**Stored data entries**
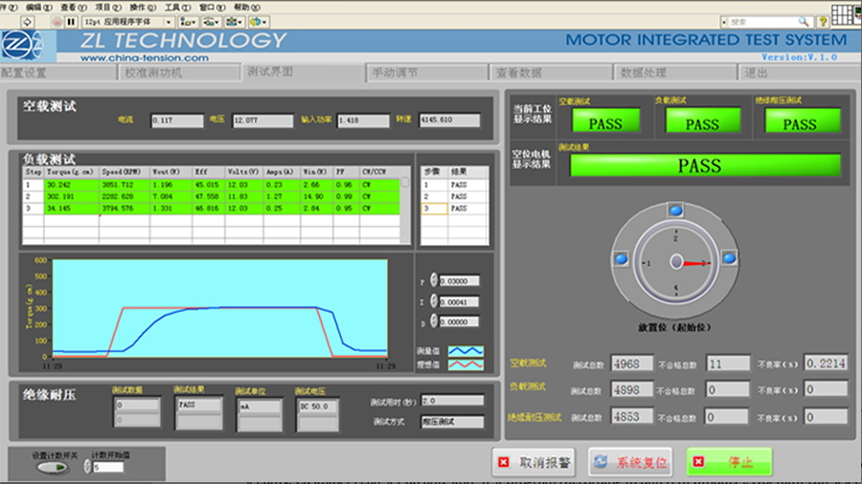Open the 手动调节 tab
This screenshot has height=484, width=862.
[x=394, y=73]
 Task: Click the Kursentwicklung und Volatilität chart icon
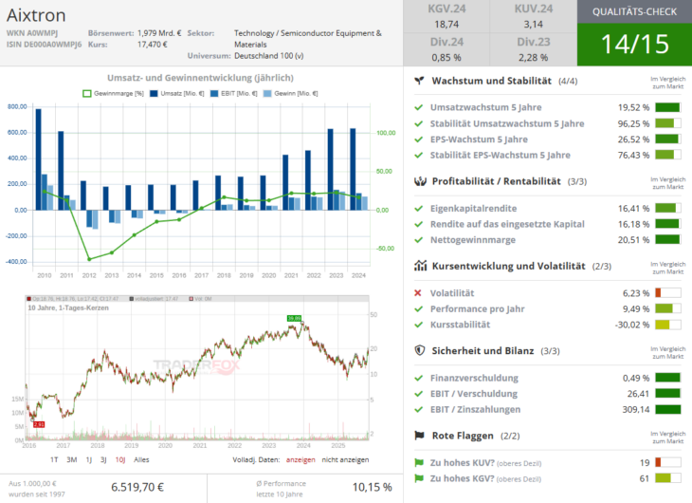pyautogui.click(x=420, y=267)
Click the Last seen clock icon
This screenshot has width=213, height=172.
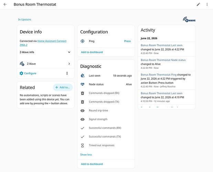83,76
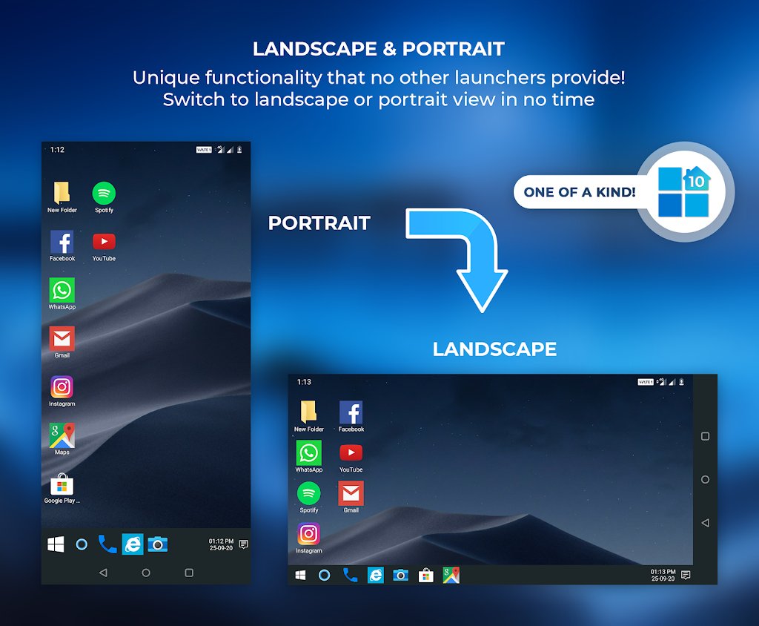This screenshot has width=759, height=626.
Task: Open Camera from the portrait taskbar
Action: coord(157,544)
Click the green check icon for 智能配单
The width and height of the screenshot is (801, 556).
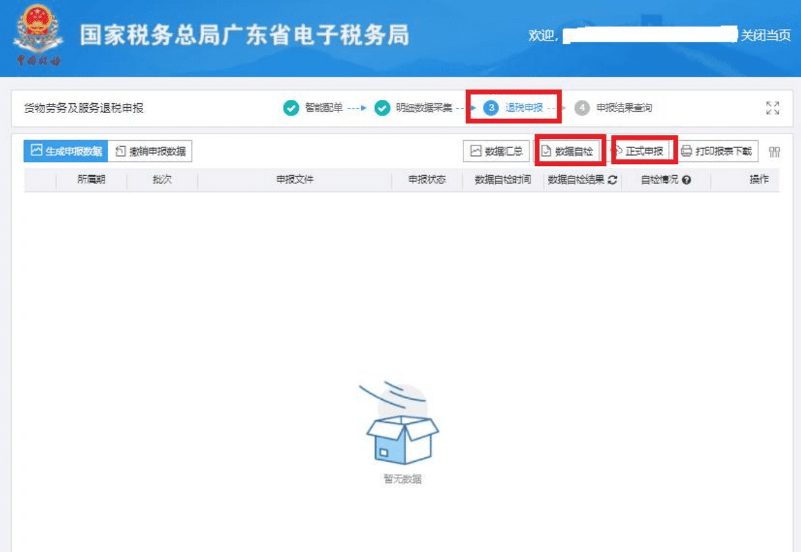tap(291, 108)
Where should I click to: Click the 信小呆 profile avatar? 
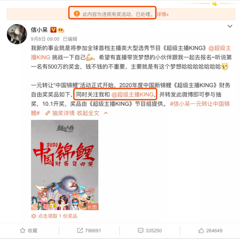(17, 34)
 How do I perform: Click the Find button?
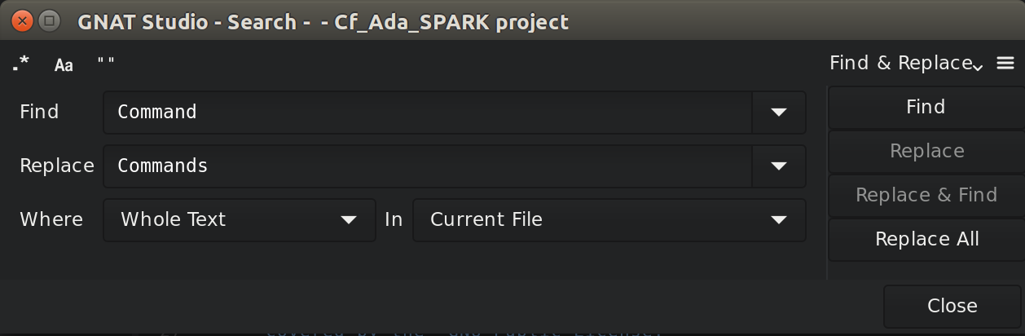(926, 108)
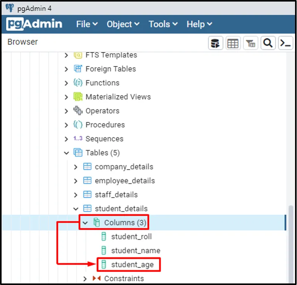Viewport: 297px width, 285px height.
Task: Click the Query Tool toolbar icon
Action: click(x=215, y=43)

**DESCRIPTION OF THE TASK**
Nothing outside the stretch above, from the line with "Task: Click the Kursentwicklung" through the line with "Click the green check icon for 智能配单", is set down. Transcribe that stretch exactly, ends included, but not its pictures.

**YOUR RESPONSE**
 Task: Click the Kursentwicklung und Volatilität chart icon
pyautogui.click(x=420, y=267)
Click the Last seen clock icon
This screenshot has width=213, height=172.
83,76
This screenshot has width=759, height=626.
Task: Open Camera from the portrait taskbar
Action: coord(157,544)
Click the green check icon for 智能配单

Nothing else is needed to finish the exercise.